EXCLUSIVE: A Voice Tech Startup is Gathering Data to Build a Coronavirus Speech Test
Identifying people infected with COVID-19 by the sound of their voice sounds far-fetched, but enterprise voice assistant developer Voca.ai has started collecting the data that could lead to one. The startup partnered with Carnegie Mellon University to launch Corona Voice Detect this week, soliciting people to record their voices for an eventual open-source dataset and potential voice test for the disease.
Speech Test
Corona Voice Detect at the moment consists mainly of a website where people can record themselves speaking a few sentences. Users fill in a few details about their location, age, how they are feeling, and if they have been diagnosed with the coronavirus. The information is then anonymized and added to a growing dataset for analysis.
“We ask people to use the platform and record themselves every day. They say if they have the virus and how they are feeling,” Voca.ai co-founder Alan Bekker told Voicebot in an interview. “In viruses like the coronavirus that harm the respiratory system, there’s a high probability we might find a pattern in the way a person speaks using voice biomarkers research. We only launched a few days ago and are getting thousands of recordings an hour from Italy, the U.S., Asia, Israel, and all over. There are 20,000 to 30,000 people who have recorded so far.”
Bekker noted that this is not a standard project for Voca.ai, which normally focuses on building virtual call center voice assistants for companies. This is a side project the company is putting together for free, with plans to release all of the dataset and notes to the public for others to use and improve. Researchers could use the data to design automatic vocal coronavirus tests, a crucial part of limiting the spread of the disease. The more data that is collected, the more accurate any resulting algorithm will be.
“It’s too early to make predictions but we are seeing some patterns,” Bekker said. “The goal is a few weeks from now to use this algorithm to say there’s this probability you have it so you should go get checked by a doctor.”
Power of Data
“They seem to be going about it the right way. To train [an AI] to detect a disease you’d need to get recordings of people coming down with the disease and monitor them from there,” Canary Speech founder Jeff Adams said to Voicebot in an interview. Canary Speech is working on ways of detecting neurological disease through voice. “But, I get nervous about this because if they don’t do it quite right people might not take the idea of diagnosing illness by voice seriously.”
Whether the effect of coronavirus on the respiratory system will affect the voice and how is important to know, Adams added. That could determine how much of an early warning a change in voice could give a patient. Identifying the coronavirus by voice isn’t helpful if there are already many other signs of it.
“I will be interested to look at the data,” Adams said. “That they say they are releasing it to the public is very magnanimous of them.”
Skepticism is not surprising, Bekker said, especially because the project is barely underway. As more data is gathered and analyzed, however, he expects that to change.
“Of course, people have questions if it’s possible or not,” Bekker said. “We’ve spoken with many doctors who said there are patterns in speech that could be a sign of the virus, but we know we are maybe optimistic in that way. We know that this data we are getting is super critical and might help with other diseases as well.”

| Dataset section |
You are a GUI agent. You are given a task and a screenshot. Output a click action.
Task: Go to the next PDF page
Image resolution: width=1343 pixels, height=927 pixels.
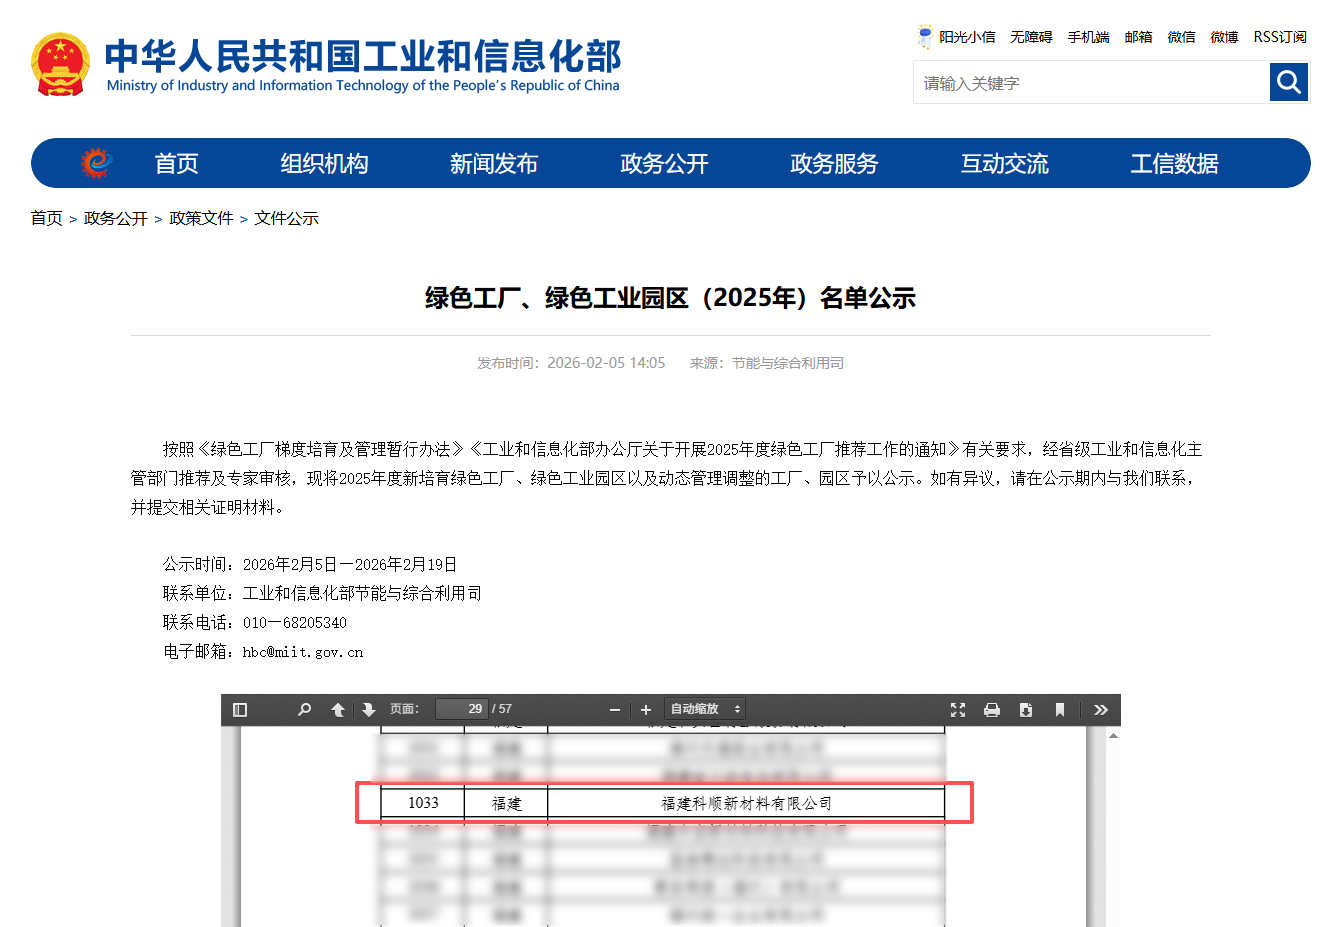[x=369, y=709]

| Activity list |
- a) From the article on the coronavirus voice test, reproduce word for word the passage from "Whether the effect" up to and including "signs of it.".
- b) According to the article on the coronavirus voice test, how many people had recorded themselves so far?
- c) List every detail that the article on the coronavirus voice test says users fill in when they record themselves.

| Solutions to the exercise |
- a)
Whether the effect of coronavirus on the respiratory system will affect the voice and how is important to know, Adams added. That could determine how much of an early warning a change in voice could give a patient. Identifying the coronavirus by voice isn’t helpful if there are already many other signs of it.

- b) 20,000 to 30,000 people

- c)
- Their location
- Their age
- How they are feeling
- Whether they have been diagnosed with the coronavirus